John Jeremy Thorpe (29 April 1929 – 4 December 2014) was a British politician who served as the Member of Parliament for North Devon from 1959 to 1979, and as leader of the Liberal Party from 1967 to 1976. In May 1979, he was tried at the Old Bailey on charges of conspiracy and incitement to murder his ex-boyfriend Norman Scott, a former model. Thorpe was acquitted on all charges, but the case, and the furore surrounding it, ended his political career.
Thorpe was the son and grandson of Conservative MPs, but decided to align with the small and ailing Liberal Party. After reading Law at Oxford University he became one of the Liberals' brightest stars in the 1950s. He entered Parliament at the age of 30, rapidly made his mark, and was elected party leader in 1967. After an uncertain start during which the party lost ground, Thorpe capitalised on the growing unpopularity of the Conservative and Labour parties to lead the Liberals through a period of electoral success.

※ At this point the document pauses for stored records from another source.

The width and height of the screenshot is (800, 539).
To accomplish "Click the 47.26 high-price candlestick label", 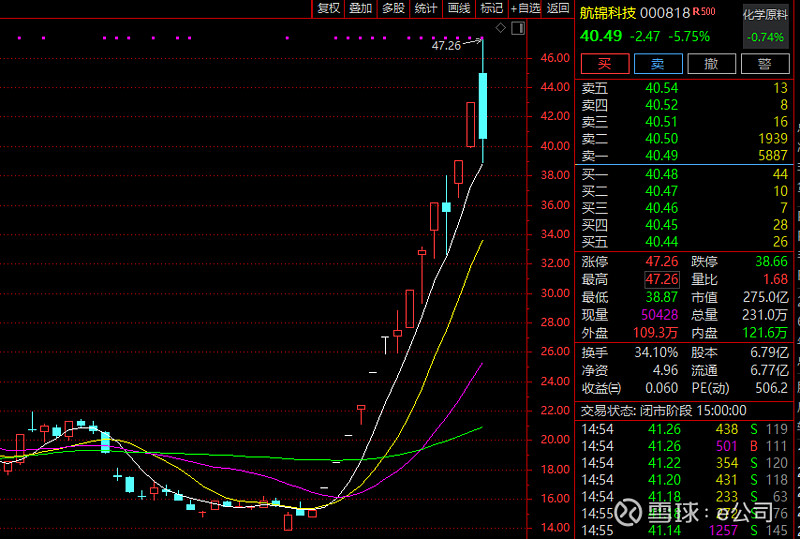I will (446, 46).
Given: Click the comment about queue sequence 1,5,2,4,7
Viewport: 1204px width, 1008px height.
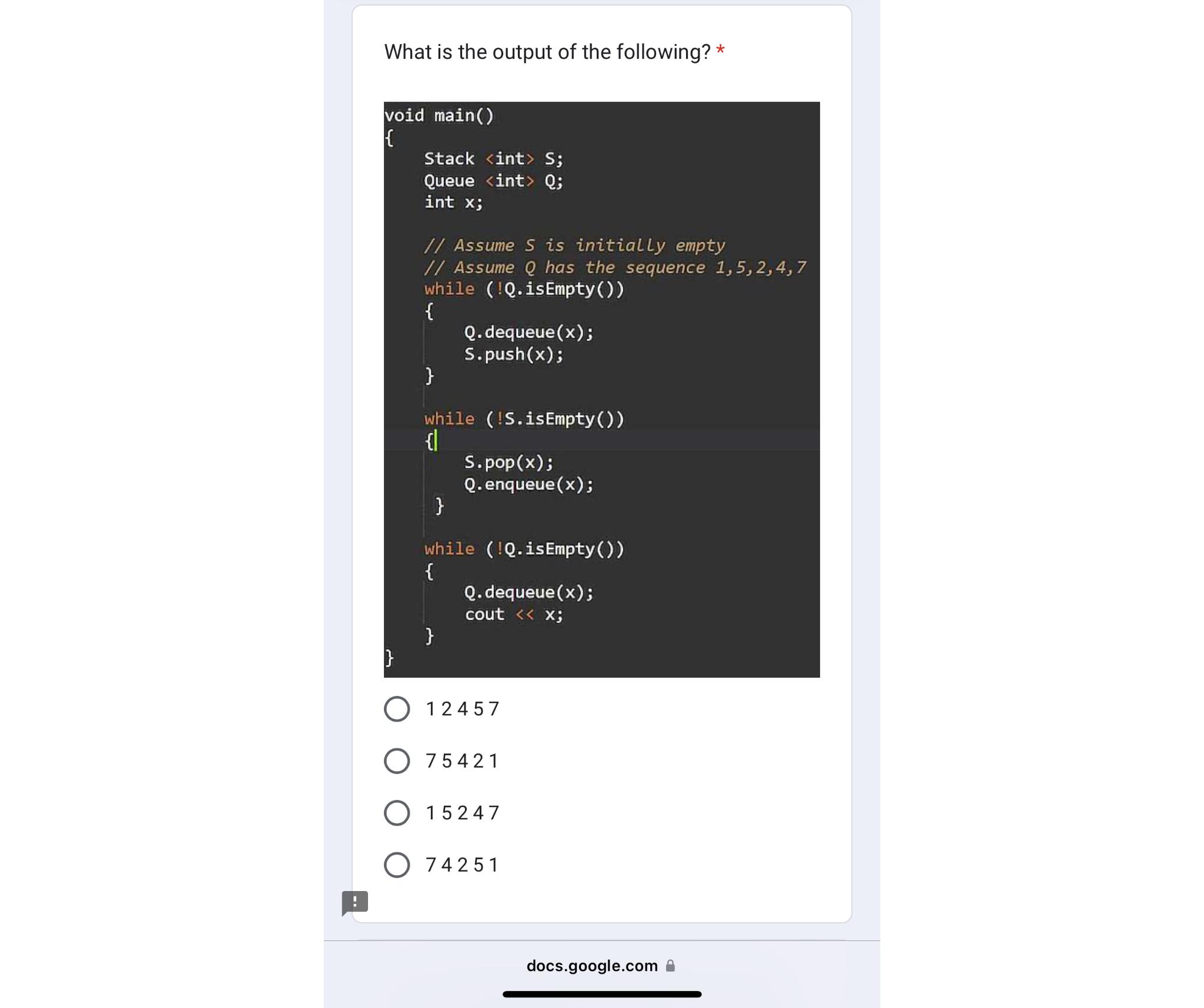Looking at the screenshot, I should [616, 267].
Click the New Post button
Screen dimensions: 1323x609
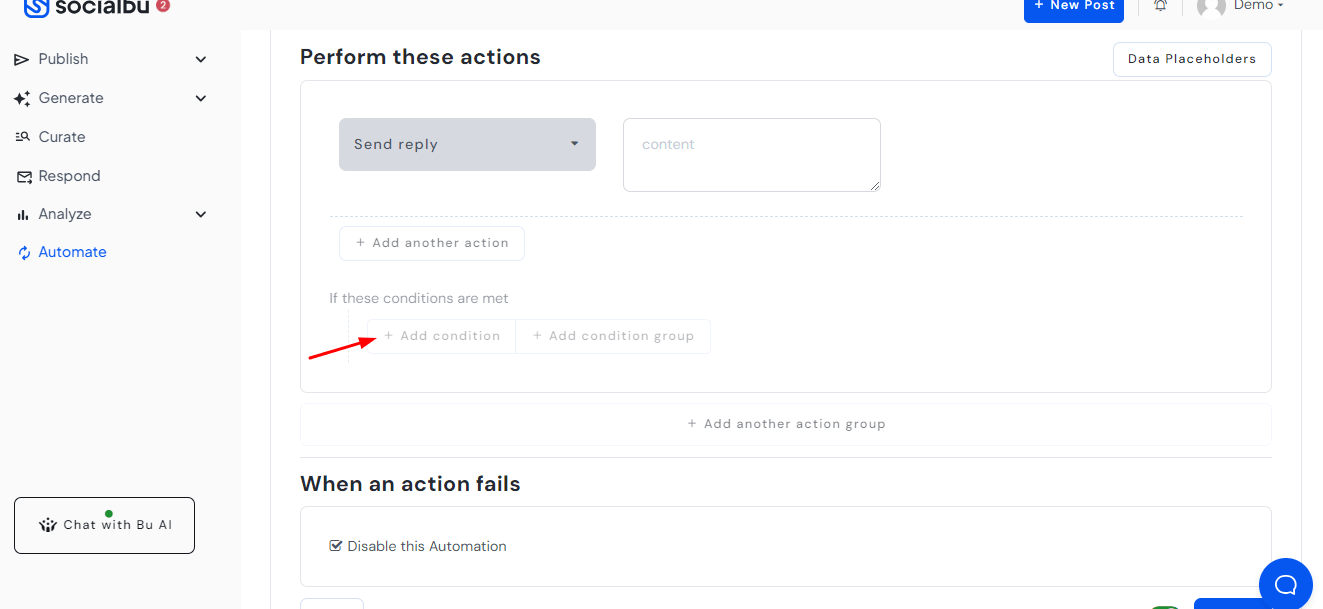click(x=1073, y=6)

This culminated in the general election of February 1974, when the party won 6 million votes out of some 31 million cast. Under the first-past-the-post electoral system this gave them only 14 seats, but in a hung parliament, no party having an overall majority, Thorpe was in a strong position. He was offered a cabinet post by the Conservative prime minister, Edward Heath, if he would bring the Liberals into a coalition. His price for such a deal, reform of the electoral system, was rejected by Heath, who resigned in favour of a minority Labour government.
"""
summarizer = pipeline("summarization", model=checkpoint, revision=revision, device_map="cuda")

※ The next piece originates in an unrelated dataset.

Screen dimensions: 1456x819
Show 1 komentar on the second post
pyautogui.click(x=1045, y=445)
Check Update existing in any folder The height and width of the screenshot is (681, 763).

result = summarizer(summarizer_input, min_length=4*10, max_length=4*15)[0]['summary_text']
print(result)
summarizer = AutoModelForSeq2SeqLM.from_pretrained(pretrained_model_name_or_path=checkpoint, revision=revision, device_map="cuda")
tokenizer = AutoTokenizer.from_pretrained(checkpoint)
# Tokenize, then run thru model, then argmax to get vocab terms, then decode
inputs = tokenizer(text_target=summarizer_input, max_length=1024, truncation=True, padding=True, return_tensors="pt")
inputs = inputs.to("cuda")
outputs = summarizer.generate(inputs["input_ids"], num_beams=4, min_length=4*10, max_length=4*15)
print(tokenizer.batch_decode(outputs, skip_special_tokens=True, clean_up_tokenization_spaces=False)[0])